:: Required work ::
Pull out the listing below without changes, beginning at its first line and stopping after the line that contains "Action: [x=245, y=164]".
※
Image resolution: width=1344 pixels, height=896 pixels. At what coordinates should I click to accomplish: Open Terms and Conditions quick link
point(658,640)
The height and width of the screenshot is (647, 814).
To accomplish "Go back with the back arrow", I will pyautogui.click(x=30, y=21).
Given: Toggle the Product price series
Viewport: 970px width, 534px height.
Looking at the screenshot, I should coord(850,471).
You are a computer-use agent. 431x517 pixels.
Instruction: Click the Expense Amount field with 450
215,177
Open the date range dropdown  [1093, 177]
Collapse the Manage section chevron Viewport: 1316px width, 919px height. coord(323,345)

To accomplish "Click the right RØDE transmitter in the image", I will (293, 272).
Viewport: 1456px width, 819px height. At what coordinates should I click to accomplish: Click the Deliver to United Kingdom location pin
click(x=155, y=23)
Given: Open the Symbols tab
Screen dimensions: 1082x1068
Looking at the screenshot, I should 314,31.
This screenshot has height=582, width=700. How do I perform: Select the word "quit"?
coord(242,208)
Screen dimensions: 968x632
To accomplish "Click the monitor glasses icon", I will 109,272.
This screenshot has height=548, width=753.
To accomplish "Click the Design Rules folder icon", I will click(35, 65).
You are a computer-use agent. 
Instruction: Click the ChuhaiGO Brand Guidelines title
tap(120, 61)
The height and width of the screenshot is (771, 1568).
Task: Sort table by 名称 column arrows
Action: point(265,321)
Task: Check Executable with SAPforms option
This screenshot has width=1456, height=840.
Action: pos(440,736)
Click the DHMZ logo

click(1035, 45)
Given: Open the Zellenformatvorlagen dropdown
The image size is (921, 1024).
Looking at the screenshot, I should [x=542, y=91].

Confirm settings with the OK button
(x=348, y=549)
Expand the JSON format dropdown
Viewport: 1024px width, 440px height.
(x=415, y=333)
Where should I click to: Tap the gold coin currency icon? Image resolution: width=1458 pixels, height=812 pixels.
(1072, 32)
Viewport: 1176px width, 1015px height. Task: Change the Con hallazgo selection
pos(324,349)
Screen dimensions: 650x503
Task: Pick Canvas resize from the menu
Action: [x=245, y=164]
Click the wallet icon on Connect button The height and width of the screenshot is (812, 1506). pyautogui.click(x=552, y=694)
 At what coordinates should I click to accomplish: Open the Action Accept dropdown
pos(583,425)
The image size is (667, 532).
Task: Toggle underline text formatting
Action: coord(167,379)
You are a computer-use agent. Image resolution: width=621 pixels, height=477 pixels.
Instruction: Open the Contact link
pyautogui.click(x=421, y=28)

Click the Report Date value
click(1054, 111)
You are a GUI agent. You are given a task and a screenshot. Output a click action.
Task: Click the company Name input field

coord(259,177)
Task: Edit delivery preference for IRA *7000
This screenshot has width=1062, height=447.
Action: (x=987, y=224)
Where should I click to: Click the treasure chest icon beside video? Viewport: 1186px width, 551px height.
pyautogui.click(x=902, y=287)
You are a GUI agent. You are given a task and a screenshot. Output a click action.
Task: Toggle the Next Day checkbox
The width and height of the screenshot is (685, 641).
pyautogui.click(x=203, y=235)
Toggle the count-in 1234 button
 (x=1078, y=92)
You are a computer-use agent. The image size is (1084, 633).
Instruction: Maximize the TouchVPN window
※
:: Task output ::
Image resolution: width=1344 pixels, height=896 pixels. At what coordinates should I click to accomplish: Open Terms and Conditions quick link
point(658,640)
The height and width of the screenshot is (647, 814).
To accomplish "Go back with the back arrow", I will pyautogui.click(x=30, y=21).
Given: Toggle the Product price series
Viewport: 970px width, 534px height.
Looking at the screenshot, I should coord(850,471).
You are a computer-use agent. 431x517 pixels.
Instruction: Click the Expense Amount field with 450
215,177
Open the date range dropdown  [1093, 177]
Collapse the Manage section chevron Viewport: 1316px width, 919px height. coord(323,345)

To accomplish "Click the right RØDE transmitter in the image", I will (293, 272).
Viewport: 1456px width, 819px height. At what coordinates should I click to accomplish: Click the Deliver to United Kingdom location pin
click(x=155, y=23)
Given: Open the Symbols tab
Screen dimensions: 1082x1068
Looking at the screenshot, I should 314,31.
This screenshot has height=582, width=700. How do I perform: Select the word "quit"?
coord(242,208)
Screen dimensions: 968x632
To accomplish "Click the monitor glasses icon", I will 109,272.
This screenshot has height=548, width=753.
To accomplish "Click the Design Rules folder icon", I will click(35, 65).
You are a computer-use agent. 
Instruction: Click the ChuhaiGO Brand Guidelines title
tap(120, 61)
The height and width of the screenshot is (771, 1568).
Task: Sort table by 名称 column arrows
Action: point(265,321)
Task: Check Executable with SAPforms option
This screenshot has width=1456, height=840.
Action: pos(440,736)
Click the DHMZ logo

click(1035, 45)
Given: Open the Zellenformatvorlagen dropdown
The image size is (921, 1024).
Looking at the screenshot, I should [x=542, y=91].

Confirm settings with the OK button
(x=348, y=549)
Expand the JSON format dropdown
Viewport: 1024px width, 440px height.
(x=415, y=333)
Where should I click to: Tap the gold coin currency icon? Image resolution: width=1458 pixels, height=812 pixels.
(1072, 32)
Viewport: 1176px width, 1015px height. Task: Change the Con hallazgo selection
pos(324,349)
Screen dimensions: 650x503
Task: Pick Canvas resize from the menu
Action: [x=245, y=164]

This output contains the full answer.